• [Prompt]: Copy out the entries below exactly as they stand, but only from the line containing "You are a GUI" through the line containing "Task: Open the monitor sidebar icon".

• [Supplied data]:

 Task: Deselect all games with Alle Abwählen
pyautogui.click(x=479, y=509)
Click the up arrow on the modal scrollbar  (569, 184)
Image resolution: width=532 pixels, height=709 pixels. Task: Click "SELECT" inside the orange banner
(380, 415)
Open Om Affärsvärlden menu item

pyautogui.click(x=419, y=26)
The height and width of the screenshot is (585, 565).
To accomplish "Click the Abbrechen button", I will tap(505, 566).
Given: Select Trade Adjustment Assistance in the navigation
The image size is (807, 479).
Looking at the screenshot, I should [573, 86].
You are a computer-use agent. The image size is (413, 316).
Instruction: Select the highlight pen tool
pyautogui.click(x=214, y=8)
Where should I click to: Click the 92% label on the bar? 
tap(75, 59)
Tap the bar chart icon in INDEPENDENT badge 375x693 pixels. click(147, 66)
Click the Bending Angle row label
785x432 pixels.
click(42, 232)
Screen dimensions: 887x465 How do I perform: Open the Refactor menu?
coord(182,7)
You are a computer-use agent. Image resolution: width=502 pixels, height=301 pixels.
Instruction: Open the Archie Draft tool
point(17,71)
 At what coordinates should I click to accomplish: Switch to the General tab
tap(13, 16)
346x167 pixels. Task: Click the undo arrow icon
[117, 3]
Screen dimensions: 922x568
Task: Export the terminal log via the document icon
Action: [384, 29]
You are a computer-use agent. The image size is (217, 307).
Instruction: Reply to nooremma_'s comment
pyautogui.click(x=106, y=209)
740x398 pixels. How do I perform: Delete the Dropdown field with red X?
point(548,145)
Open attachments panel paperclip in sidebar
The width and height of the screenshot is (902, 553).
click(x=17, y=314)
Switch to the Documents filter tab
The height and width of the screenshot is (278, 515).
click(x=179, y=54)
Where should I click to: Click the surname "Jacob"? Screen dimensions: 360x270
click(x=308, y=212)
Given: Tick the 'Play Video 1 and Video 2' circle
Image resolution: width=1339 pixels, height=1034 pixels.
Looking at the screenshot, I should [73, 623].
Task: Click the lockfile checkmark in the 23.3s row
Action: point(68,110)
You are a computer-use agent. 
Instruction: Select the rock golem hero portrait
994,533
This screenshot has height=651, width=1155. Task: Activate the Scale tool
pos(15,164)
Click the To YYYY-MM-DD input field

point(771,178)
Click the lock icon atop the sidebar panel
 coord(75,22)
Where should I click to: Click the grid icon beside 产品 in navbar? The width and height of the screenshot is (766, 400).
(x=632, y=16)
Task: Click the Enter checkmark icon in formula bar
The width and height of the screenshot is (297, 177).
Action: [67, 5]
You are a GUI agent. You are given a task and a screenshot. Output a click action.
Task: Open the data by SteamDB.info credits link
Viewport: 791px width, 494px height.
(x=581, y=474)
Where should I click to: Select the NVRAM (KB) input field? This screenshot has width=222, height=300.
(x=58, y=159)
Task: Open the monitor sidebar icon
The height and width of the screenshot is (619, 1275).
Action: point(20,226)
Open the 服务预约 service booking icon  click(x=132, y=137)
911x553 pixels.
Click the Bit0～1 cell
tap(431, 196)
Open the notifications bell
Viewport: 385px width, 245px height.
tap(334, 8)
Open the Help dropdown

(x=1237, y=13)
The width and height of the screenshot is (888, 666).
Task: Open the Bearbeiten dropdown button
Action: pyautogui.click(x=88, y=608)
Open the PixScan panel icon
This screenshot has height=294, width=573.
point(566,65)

• [Reply to the task]:
You are a GUI agent. You are given a task and a screenshot. Output a click action.
Task: Open the data by SteamDB.info credits link
Viewport: 791px width, 494px height.
(x=581, y=474)
Where should I click to: Select the NVRAM (KB) input field? This screenshot has width=222, height=300.
(x=58, y=159)
Task: Open the monitor sidebar icon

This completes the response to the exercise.